LangChain's text splitter API: when to split, which splitter to choose, token-based production splitting, metadata propagation, and the three failure modes that destroy RAG quality.

Quick Reference

  • RecursiveCharacterTextSplitter is the default — tries paragraph breaks, then sentences, then words
  • Use .from_tiktoken_encoder(chunk_size=256) in production — 1000 chars can be 200–400 tokens
  • MarkdownHeaderTextSplitter preserves header hierarchy as metadata — chain with Recursive for oversized sections
  • RecursiveCharacterTextSplitter.from_language(Language.PYTHON) splits on function/class boundaries first
  • SemanticChunker (langchain_experimental) splits at meaning shifts but embeds every sentence at ingest
  • split_documents() preserves metadata; split_text() discards it — never mix them in a pipeline
  • Two-stage splitting: structure-aware splitter first, then Recursive for any chunk still over the limit
  • RecursiveJsonSplitter keeps nested objects intact across chunk boundaries

When Not to Split

Before picking a splitter, ask whether you need to split at all. Splitting has a cost: chunks lose surrounding context, metadata must be propagated manually, and retrieval can return half an answer.

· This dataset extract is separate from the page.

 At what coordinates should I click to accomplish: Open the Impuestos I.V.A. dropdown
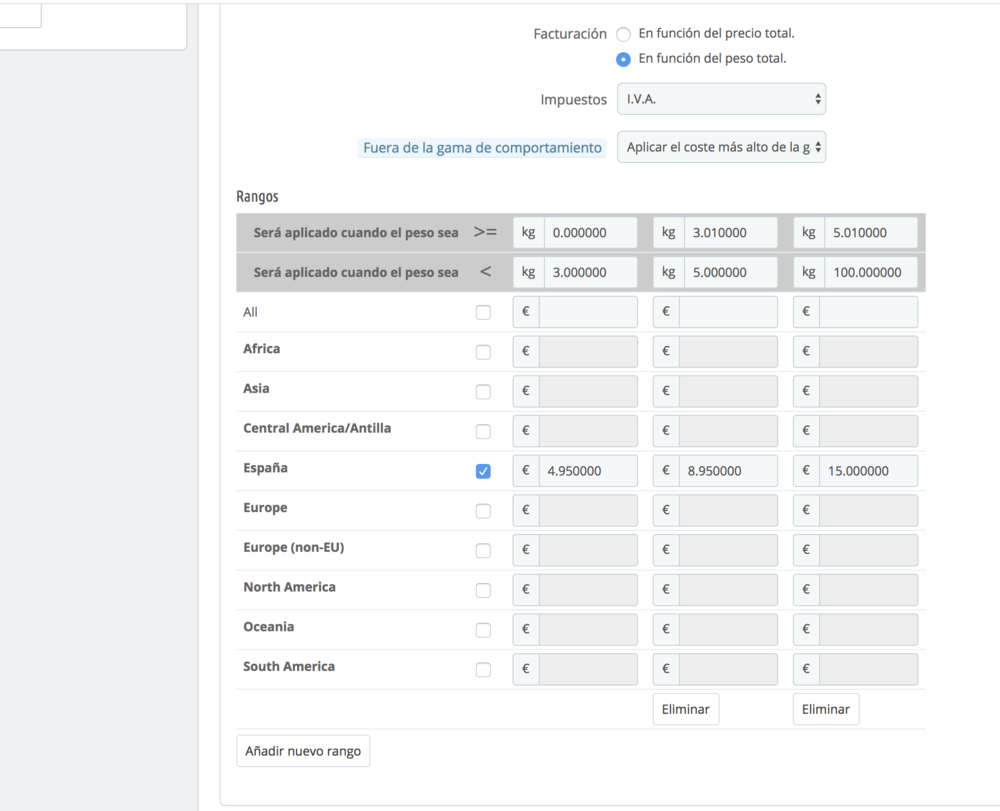(721, 99)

Skip splitting when your documents are already short (under 512 tokens), when you're using a long-context model that can take the full document, when your data is pre-structured (each API record is already one logical unit), or when you're building a summarization pipeline that needs the full document intact.

Measure first

Run your document corpus through a tokenizer before choosing a chunk size. If 80% of your documents are under 500 tokens, splitting may only hurt retrieval quality. The right question is: does chunking improve or degrade my retrieval scores?